I think I am disagreeing with the entire lot. If I am following George right, he has not got a real gap in the chain, because there is no "Chain of title" issue.

You are correct. I probably threw some people off by using "chain of title" in the heading. Poor choice of words. My bad.

George
 
well, the point is that you have to know a sale is missing and you need to disclose your efforts to figure out what it was. I don't think ignoring it would be the proper course, so i agree that the appraiser should have been more explicit about what steps he took and he should have taken some steps to identify that intermediate sale...i know that isn't always easy.
 
It has been my practice to state that the seller is not the current owner of record and to reiterate in my expanded comments that the owner of public record is xxxxxxx while the seller identified on the contract is yyyyyy.

If I have already determined the current owner as per the most recent recorded deed, what else should be expected?

If there is a more recent transfer that is not yet a part of public records (for what ever reason) I don't see why the appraiser should research that. The bank obviously will not make the loan until it is resolved and will require the seller to produce the proof and get it recorded.
 
George,

I am with you in spirit, but I am with Marcia in my practice. We as appraisers cannot possibly be held responsible for Things Not of Public Record. I actually name names of who did not co-operate.
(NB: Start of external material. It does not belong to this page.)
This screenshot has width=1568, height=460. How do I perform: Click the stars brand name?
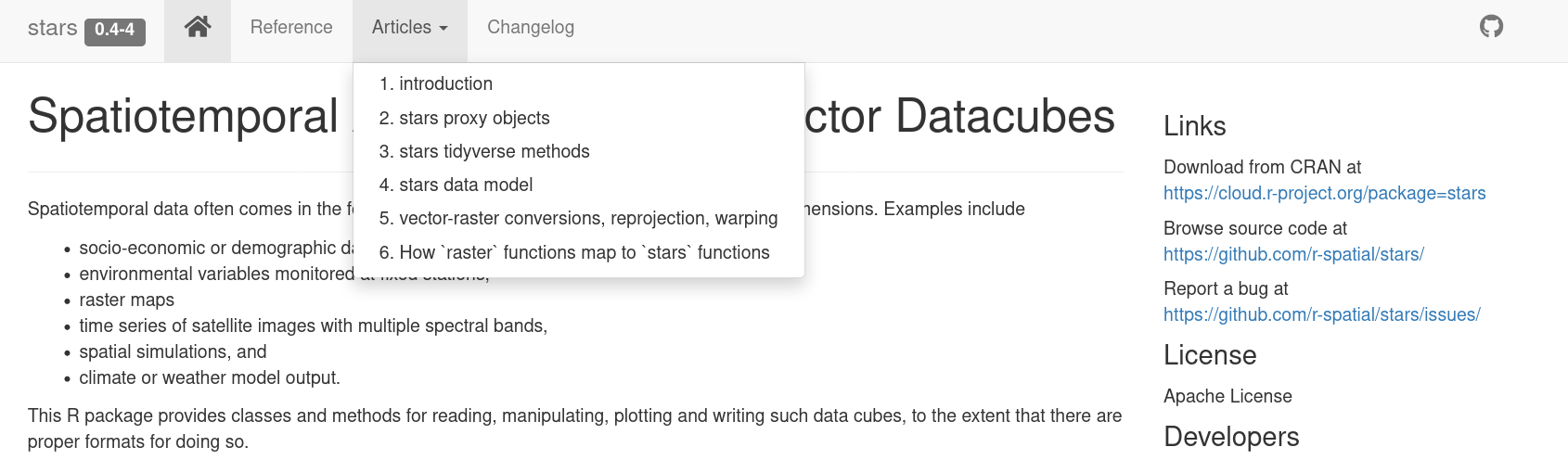tap(52, 28)
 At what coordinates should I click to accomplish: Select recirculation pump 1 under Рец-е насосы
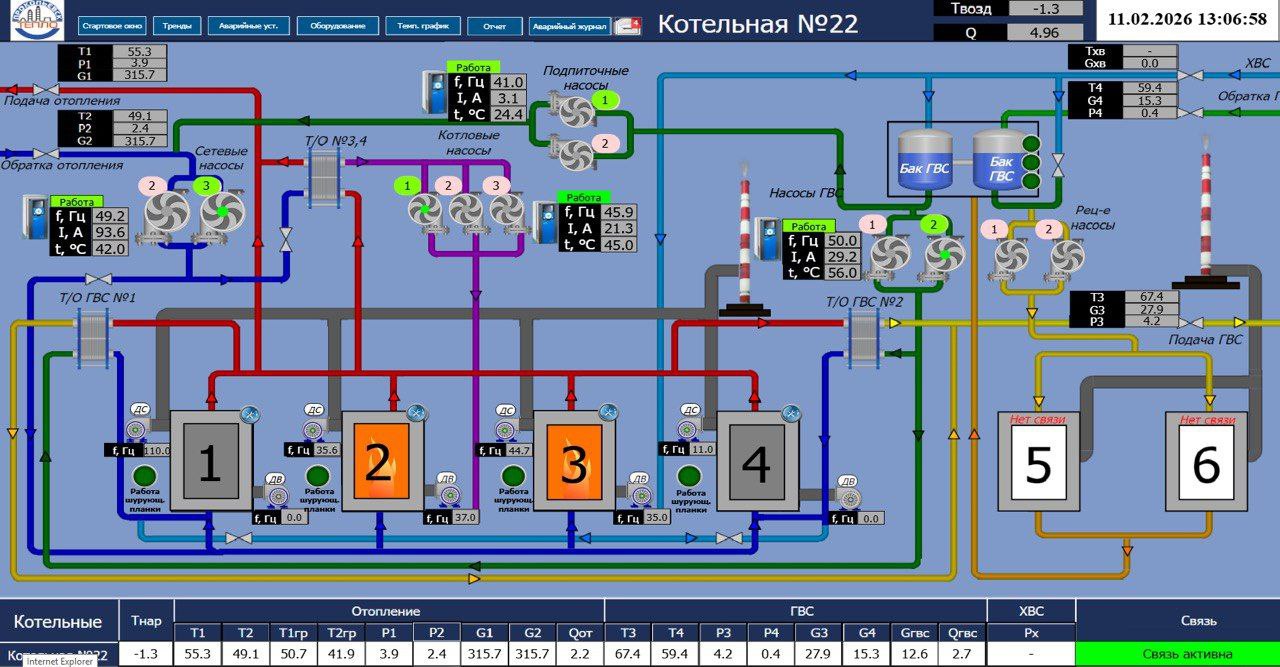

"I requested a copy of the contract from Bank Employee Sally Smartpants and she said the contract was not available. I received an unsigned contract from RE Agent Judy Hotpants. She said they had not received a finalized copy, but the purchase price was $22 million. I ask judy hotpants about the different seller and she mumbled something unitellgibly. Repeated attempts to contact the Underwriter were blocked by Jim Nobrains, processor for the bank." The closing attorney did not return my calls." No other activity was discovered.

If I state the seller is not the owner of public record, then I have done my job by raising a red flag. Direct your attention straight at two people.
a. The UW who signed off on the loan and b. the closing attorney who completed BOTH simultaneous closings.
 
George,

I am with you in spirit, but I am with Marcia in my practice. We as appraisers cannot possibly be held responsible for Things Not of Public Record.

Count me in on that practice. And, IMO, that practice is what USPAP requires when one considers the purpose/intended use of the appraisal, the client expectations, "what would a peer do", and normal course of business.

The credibility of a report is a result of a number of things, but two important elements are the quality of the data and the quality of the analysis. In terms of data, quality can be measured in the amount of data considered and the steps taken to validate the data. The standard of "what's sufficient and what's not" is dependent on three things:
A. Purpose/Intended Use.
B. Client expectations.
C. What peers would do in a similar case in the context of "normal course of business".

Certainly, anyone may exceed the standards if they choose to do so, but once the standard is met, it is met. IMO, the only other comparison that can be made in terms of the standard is to compare two reports and see which one exceeded the standard to a greater degree. That might make one report the more "credible" of the two (in terms of data quality), but it doesn't make the other deficient in terms of what is required or expected. Both would be acceptable reports, one would be superior in its data collection process.